Extend the passage on suicidal veterans leaving the Phoenix VA medical center, picking up after its final sentence.

:: STUDY TEXT ::
☆ ☆ ☆

In a past report, officially finished June 17, 2015 and made public March 16, the VA admitted that although 10 suicidal veterans had wandered out of the facility, not a single suicidal veteran had eloped from the emergency department since February 15, 2015. The newly-released report added that no suicidal veterans had eloped from the emergency department up to February 9, 2016.

Elopement is defined by the VA National Center for Patient Safety as a patient who knows that he or she cannot leave but does so anyway.

Whistleblowers deep inside the Phoenix medical center knew the assertion about losing zero suicidal vets just wasn’t true. First, it’s likely that suicidal vets left the ED, even though the VA refused to count them as eloping. Second, suicidal vets left other departments in the Phoenix VA. And third, the technical definition of elopement obscured the fact that suicidal vets often left the facility when staff should have assessed them at a higher risk.

Suicidal veterans continued to leave the facility without care throughout 2015, based on data provided by seven Phoenix VA police reports, and it’s likely this trend occurred in the emergency department, too.

The new report, created by the VA on February 9, 2016, in response to follow-up questions regarding the June 17 report, shows the department tried its level best to dodge police findings.

A veteran who was located in the blood pressure check area on March 2, 2015, suddenly grew agitated and said he was going to harm himself with a gun later that day. He then left, and the staff did not place a hold on him. Luckily, police found the veteran unharmed later and brought him back to an urgent care center, where he was assessed and then subsequently released.

In a second case on May 15, 2015, a veteran was listed as suicidal or homicidal, but because the VA did not label him as “at risk,” the facility maintains his sudden departure from VA property did not count as elopement.

While supervised, a veteran in a facility for diminished mental capacity went out for a walk to smoke and suddenly escaped from the premises on May 31, 2015. Police were unable to find the patient after being notified of the incident by VA police. The patient eventually returned to the hospital, a fortunate ending to a volatile situation.

For the other three cases, the VA seems to have scrubbed them of damning implications, though whistleblowers are convinced that once the reports become obtainable, they will show the VA whitewashed those incidents, as well.

☆ ☆ ☆

:: SOURCE INFORMATION ::
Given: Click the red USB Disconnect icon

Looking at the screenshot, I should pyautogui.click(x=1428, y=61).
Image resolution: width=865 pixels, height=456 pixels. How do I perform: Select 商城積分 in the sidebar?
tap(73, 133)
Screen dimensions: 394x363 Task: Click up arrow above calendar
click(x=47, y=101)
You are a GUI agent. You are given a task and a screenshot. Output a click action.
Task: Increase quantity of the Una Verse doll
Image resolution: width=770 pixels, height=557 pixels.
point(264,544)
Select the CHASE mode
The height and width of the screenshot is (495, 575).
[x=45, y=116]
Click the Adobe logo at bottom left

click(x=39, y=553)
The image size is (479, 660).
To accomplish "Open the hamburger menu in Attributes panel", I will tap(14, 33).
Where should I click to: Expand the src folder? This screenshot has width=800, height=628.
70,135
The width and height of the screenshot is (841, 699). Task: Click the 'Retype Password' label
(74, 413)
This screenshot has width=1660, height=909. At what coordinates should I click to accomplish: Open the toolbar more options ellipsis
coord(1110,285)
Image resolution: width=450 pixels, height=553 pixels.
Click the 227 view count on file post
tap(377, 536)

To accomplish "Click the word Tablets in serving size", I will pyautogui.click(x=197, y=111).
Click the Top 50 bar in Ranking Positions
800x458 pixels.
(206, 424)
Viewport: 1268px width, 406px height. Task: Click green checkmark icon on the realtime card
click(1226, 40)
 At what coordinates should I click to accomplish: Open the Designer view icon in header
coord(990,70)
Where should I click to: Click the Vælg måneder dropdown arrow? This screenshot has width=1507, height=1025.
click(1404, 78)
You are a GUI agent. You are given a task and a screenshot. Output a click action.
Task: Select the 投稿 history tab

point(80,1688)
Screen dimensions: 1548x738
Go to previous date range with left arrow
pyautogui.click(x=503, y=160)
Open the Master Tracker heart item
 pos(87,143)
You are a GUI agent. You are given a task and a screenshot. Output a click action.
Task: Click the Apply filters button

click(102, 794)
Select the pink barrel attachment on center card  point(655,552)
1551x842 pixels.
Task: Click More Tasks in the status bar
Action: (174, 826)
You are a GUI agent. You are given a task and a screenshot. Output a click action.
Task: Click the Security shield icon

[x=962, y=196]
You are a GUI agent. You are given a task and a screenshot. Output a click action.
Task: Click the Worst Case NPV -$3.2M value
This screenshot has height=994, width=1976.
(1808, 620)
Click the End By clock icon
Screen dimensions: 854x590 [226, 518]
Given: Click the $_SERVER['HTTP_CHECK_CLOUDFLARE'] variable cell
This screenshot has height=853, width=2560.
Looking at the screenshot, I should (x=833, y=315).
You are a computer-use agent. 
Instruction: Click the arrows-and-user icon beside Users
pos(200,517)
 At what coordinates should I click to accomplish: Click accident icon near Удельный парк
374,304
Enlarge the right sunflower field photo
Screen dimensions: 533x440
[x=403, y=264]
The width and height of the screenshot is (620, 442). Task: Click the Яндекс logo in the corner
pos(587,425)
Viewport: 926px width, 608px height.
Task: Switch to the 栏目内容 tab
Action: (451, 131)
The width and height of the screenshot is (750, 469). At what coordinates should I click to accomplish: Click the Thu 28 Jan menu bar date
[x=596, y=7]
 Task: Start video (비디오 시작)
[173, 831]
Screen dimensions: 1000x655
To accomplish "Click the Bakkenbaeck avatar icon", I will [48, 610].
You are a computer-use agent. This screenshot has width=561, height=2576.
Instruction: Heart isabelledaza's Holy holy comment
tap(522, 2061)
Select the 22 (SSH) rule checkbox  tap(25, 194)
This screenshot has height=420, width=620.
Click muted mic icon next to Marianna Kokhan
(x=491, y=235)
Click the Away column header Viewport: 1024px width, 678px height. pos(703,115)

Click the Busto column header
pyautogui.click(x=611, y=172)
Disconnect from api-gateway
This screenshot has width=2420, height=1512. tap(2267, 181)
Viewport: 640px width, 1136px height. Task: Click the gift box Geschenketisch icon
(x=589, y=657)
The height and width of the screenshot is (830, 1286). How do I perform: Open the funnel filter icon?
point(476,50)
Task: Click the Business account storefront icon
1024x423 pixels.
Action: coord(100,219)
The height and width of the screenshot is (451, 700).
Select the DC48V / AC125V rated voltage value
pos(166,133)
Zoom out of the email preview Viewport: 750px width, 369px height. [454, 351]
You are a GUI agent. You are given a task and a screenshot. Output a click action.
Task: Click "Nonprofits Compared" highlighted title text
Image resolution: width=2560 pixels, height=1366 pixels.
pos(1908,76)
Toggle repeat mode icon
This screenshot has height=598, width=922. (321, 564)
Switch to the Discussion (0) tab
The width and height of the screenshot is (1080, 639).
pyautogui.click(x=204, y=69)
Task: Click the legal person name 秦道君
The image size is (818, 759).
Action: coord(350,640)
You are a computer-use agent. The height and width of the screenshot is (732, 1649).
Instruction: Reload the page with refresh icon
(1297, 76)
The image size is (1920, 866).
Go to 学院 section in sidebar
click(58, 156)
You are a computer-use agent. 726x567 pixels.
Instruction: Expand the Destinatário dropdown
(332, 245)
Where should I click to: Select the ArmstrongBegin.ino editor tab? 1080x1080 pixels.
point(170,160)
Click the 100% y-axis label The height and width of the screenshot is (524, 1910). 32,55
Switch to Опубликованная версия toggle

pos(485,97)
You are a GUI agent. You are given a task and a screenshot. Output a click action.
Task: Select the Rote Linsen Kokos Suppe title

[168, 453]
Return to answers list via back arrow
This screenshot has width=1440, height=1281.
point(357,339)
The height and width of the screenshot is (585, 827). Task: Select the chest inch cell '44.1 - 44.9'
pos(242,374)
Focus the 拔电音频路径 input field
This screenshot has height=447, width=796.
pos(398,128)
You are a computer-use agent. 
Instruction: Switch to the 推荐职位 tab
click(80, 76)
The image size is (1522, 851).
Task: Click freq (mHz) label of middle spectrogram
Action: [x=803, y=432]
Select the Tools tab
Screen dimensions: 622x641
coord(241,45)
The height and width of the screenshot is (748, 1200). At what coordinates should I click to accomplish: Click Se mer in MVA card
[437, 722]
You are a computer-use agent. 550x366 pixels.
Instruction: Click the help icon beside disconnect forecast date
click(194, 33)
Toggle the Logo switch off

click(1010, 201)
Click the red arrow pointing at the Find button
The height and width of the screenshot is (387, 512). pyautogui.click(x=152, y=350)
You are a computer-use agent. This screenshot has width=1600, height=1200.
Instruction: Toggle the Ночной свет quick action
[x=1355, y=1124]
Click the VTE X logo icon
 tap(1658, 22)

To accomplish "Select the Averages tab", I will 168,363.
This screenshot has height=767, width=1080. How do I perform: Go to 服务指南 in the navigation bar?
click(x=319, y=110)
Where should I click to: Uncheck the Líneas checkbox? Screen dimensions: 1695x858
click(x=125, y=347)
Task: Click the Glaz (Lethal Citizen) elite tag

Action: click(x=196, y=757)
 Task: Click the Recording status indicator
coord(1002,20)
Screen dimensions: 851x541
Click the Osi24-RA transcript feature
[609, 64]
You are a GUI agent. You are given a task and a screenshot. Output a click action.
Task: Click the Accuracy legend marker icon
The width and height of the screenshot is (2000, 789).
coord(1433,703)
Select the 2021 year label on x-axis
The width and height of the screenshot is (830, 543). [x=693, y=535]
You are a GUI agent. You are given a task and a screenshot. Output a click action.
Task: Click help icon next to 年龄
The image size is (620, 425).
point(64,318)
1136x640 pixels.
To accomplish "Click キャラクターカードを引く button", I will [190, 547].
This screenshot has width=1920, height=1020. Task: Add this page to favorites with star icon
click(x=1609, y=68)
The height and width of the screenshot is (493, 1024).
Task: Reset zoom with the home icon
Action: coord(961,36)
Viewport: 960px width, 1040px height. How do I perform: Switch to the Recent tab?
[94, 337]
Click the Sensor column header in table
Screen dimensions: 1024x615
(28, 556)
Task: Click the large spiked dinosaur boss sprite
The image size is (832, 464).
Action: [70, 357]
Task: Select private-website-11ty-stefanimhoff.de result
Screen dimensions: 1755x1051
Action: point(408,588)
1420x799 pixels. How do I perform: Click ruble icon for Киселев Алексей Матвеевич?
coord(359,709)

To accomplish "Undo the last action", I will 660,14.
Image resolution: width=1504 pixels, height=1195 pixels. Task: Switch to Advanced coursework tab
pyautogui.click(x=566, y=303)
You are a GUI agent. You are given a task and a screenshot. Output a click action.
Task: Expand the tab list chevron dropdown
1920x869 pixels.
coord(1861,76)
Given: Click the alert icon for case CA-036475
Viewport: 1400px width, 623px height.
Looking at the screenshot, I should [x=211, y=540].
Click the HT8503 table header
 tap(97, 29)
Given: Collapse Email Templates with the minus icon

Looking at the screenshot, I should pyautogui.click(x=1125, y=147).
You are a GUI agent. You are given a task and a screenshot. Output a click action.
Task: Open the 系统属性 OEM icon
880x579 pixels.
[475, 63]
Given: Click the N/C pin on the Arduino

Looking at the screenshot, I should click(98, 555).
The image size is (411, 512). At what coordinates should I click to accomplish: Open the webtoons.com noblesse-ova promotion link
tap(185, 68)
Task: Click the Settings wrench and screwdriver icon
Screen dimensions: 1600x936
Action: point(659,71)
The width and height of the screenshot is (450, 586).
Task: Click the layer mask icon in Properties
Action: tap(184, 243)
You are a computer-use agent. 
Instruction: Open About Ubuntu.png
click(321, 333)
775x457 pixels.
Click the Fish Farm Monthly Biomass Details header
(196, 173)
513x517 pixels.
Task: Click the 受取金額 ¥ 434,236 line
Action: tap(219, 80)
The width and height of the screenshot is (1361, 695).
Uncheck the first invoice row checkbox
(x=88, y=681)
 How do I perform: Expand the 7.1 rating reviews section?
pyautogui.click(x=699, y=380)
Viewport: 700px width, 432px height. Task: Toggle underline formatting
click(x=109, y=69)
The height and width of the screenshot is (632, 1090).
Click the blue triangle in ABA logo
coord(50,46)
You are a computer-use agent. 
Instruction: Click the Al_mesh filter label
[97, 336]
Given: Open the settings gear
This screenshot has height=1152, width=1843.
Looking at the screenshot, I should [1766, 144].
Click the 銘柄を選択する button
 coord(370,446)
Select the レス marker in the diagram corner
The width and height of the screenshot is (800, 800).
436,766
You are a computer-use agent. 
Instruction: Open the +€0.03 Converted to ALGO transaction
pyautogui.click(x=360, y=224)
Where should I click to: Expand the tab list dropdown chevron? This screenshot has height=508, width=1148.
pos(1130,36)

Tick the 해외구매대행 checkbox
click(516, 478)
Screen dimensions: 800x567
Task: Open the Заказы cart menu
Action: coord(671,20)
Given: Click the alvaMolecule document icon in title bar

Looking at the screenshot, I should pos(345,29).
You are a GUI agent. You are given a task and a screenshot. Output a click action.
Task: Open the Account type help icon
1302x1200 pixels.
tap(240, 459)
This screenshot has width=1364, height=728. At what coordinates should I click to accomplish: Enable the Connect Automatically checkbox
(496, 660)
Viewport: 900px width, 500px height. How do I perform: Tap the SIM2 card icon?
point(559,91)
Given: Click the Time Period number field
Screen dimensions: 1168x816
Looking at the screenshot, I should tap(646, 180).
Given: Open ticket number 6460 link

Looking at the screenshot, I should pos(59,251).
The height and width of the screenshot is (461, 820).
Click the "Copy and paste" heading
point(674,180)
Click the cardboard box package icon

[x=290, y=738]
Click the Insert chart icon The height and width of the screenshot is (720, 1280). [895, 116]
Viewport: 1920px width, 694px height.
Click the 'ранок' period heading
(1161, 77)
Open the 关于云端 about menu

☆ ☆ ☆

:: TASK RESPONSE ::
Two of the three cases took place in the emergency department. The VA insisted one of the veterans, who came to the emergency room on November 7, 2015, was not “at risk” and so was simply allowed to leave the emergency room.

Another veteran was brought to the emergency department by his family members on September 25, 2015, and once his family had left the facility, the veteran quickly got himself out of the building and into the parking lot, where police then persuaded him to come back into the facility. Staff promptly determined the veteran to be a “low suicide risk.” The VA did not count his leaving to the parking lot a case of elopement. The veteran was discharged later that evening.

The VA also attempted to deny that five suicidal patients had eloped the week of January 23, 2015, by saying it could not find any records, even though by its nature elopement is unlikely to leave any records. Additionally, the VA was provided with an audio recording of a meeting where a social worker testified of suicidal veterans eloping, but department officials conveniently “were not able to access or listen to the audio recording provided, because of compatibility issues between the audio file sent by the whistleblower and our VA devices.”

This reporter was easily able to open the audio file on first try.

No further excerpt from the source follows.